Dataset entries

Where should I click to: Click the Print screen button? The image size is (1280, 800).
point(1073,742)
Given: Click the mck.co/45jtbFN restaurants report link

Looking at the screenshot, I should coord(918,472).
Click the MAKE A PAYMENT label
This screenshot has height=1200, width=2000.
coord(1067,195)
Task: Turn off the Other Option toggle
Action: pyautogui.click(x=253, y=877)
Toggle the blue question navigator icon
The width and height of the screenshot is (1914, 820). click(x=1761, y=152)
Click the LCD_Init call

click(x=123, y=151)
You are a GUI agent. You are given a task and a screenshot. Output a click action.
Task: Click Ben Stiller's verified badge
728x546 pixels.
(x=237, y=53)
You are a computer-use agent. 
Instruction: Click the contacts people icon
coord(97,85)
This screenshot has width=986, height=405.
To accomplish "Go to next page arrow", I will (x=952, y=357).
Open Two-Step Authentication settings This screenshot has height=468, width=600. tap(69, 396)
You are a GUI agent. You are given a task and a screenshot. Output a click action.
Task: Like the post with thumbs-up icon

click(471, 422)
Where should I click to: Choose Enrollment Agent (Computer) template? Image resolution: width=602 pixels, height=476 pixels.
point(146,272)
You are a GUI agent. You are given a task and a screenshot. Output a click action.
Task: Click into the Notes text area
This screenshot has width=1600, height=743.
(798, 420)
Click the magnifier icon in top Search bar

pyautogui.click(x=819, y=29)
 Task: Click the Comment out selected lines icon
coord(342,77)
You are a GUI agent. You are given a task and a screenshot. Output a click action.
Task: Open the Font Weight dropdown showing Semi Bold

[PROBLEM REQUIREMENTS] The output should be exactly the lines above from the line containing "You are a computer-use agent." to the line containing "Open Two-Step Authentication", inclusive, with no other lines.

[YOUR RESPONSE]
You are a computer-use agent. 
Instruction: Click the contacts people icon
coord(97,85)
This screenshot has width=986, height=405.
To accomplish "Go to next page arrow", I will (x=952, y=357).
Open Two-Step Authentication settings This screenshot has height=468, width=600. tap(69, 396)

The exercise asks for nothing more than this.